9 Types of Paid Advertising to Use for Destination Marketing

6 Minutes Read

man standing next to a money symbol and computer with an advertisement on it


Paid advertising is perhaps the most important tool for letting the world know about your destination. While your organic social channels and website might be pumping out great content, it’s pretty difficult to compete in a digital landscape without dropping some dollars. Whether you’re marketing for an up-and-coming small town or a well-known city that’s been drawing tourists for years, it’s a tool you’ll want to have in your toolbox. This doesn’t mean you need to spend a fortune on digital advertising; it just means you need to be strategic.

Your paid advertising strategy starts with identifying your audience and your goals. With these clearly defined, you’ll be ready to devise a path forward in the beginning, and measure your success in the end. 


Defining Your Audience and Goals for Your Advertising Strategy

First, define who your audience is. Start by looking at people who currently engage with your content or have visited your destination in the past. A more aspirational audience may come into view as well – an audience with the potential to attract to your destination that you haven’t quite harnessed yet. Consider using a persona tool like this one to identify various traits of potential visitors including their age, background, income level, social media channels they use and their interests. Defining these traits will help you decide where and how to advertise in order to best reach them. 

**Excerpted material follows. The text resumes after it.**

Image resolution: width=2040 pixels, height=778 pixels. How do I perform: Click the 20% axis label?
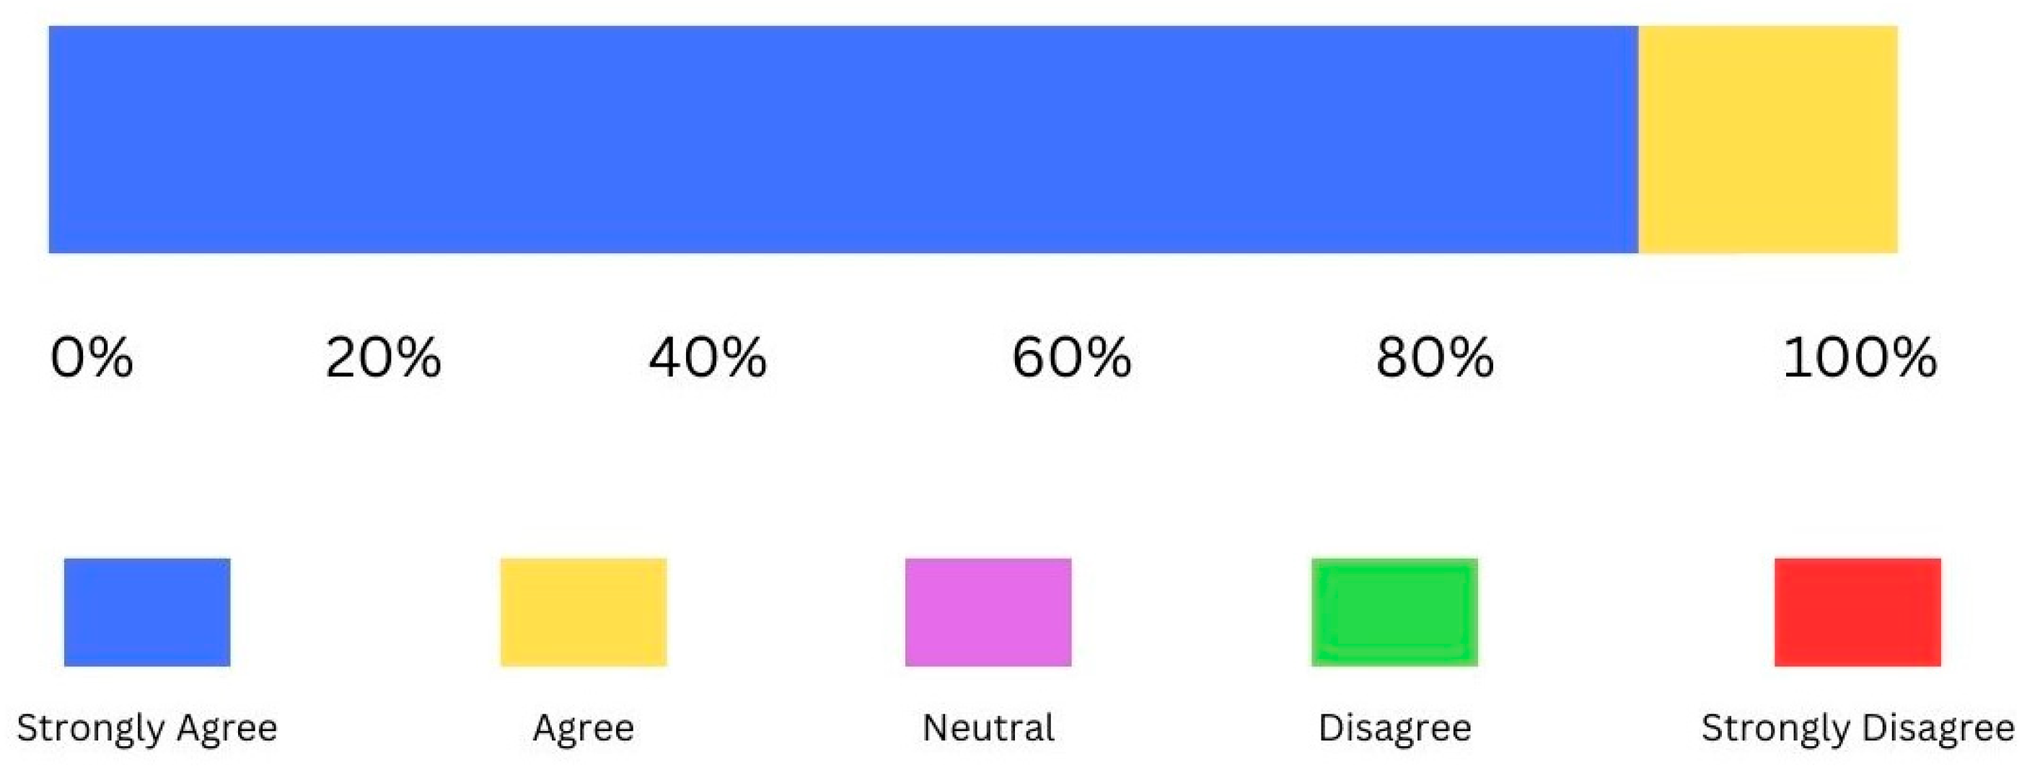(383, 357)
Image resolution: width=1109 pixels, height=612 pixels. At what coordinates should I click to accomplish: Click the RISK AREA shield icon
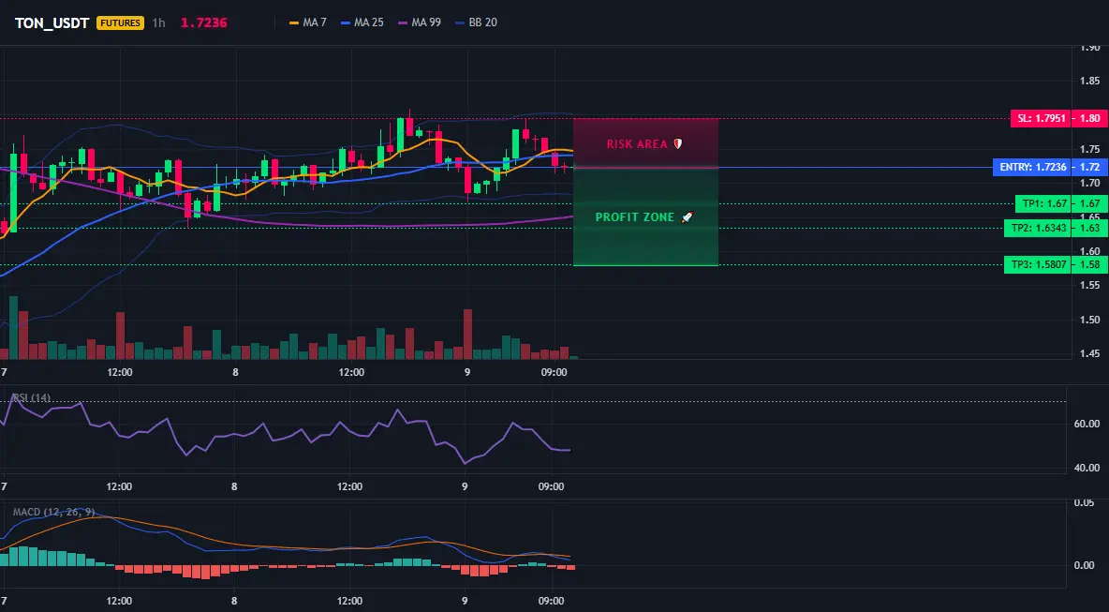click(x=677, y=143)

Then, identify your goals for your digital advertising campaign. Do you want to build general awareness about your destination? Drive new traffic to your website? Get people to download a travel guide? Drive lodging bookings? By identifying your goals, you can set metrics to them and see how you fared in the end. You’ll be able to measure your success and decide how to pivot for your next round of efforts. 

It’s also important to consider where your audience is in their decision-making process when they encounter an ad from you. Have they heard of your destination before? Are they actively planning a trip, or just browsing destinations for their next vacation a year from now?

Once you’ve set your audience and goals, it’s time to start looking at your paid advertising options. In our experience, the best paid advertising strategy is all about diversification. Don’t pour all of your ad budget into one platform – spread it among many to reach a wider audience and see how each performs. 

Not sure which types of paid advertising to dive into? Not to worry – we’ve compiled a list of the best paid advertising avenues for you to try out for yourself.        




The Top Paid Advertising Platforms for Destination Marketing


Social Media Advertising

Paid social media advertising is a great way to introduce your destination to new and very targeted audiences. Through social media channels like Facebook, Instagram, Twitter and TikTok, you can set up paid advertising accounts that make it easy. With the ability to segment your ad’s audience to people’s habits, likes, interests, demographics and geographical areas, you can find new people who are likely to be interested in visiting your destination. It’s very user-friendly, and you can start with virtually any budget.

As you might guess, social media advertising is very competitive. Tons of advertisers are competing for clicks, which can make it difficult to get meaningful views for your own destination. While you don’t need a lot of money to enter this competition, prepare to spend a good amount more than the minimum required if you want to truly compete for eyes. 

Check out our blog, How to Utilize Social Media’s Paid Advertising Capabilities, to learn how to harness this tool for yourself. 

Pay-Per-Click (PPC)

Pay-per-click (PPC) advertising is a model in which advertisers target keywords on search engines so their ads show up on the search result page. Advertisers are charged a fee each time one of their ads is clicked. Through PPC, you’re able to buy visits to your site, rather than attempting to earn them organically. Most often, this refers to search engine advertising – the search engine results at the top of the page with the word “Ad” next to them on the left. You can select a keyword that will bring up your ad whenever that keyword is searched. It’s ideal for driving traffic to your website from those who are already searching for words related to your destination. It ensures that they’ll see the best and most reliable website (yours) before anyone else’s so that you have the power to steer their perception of your destination. 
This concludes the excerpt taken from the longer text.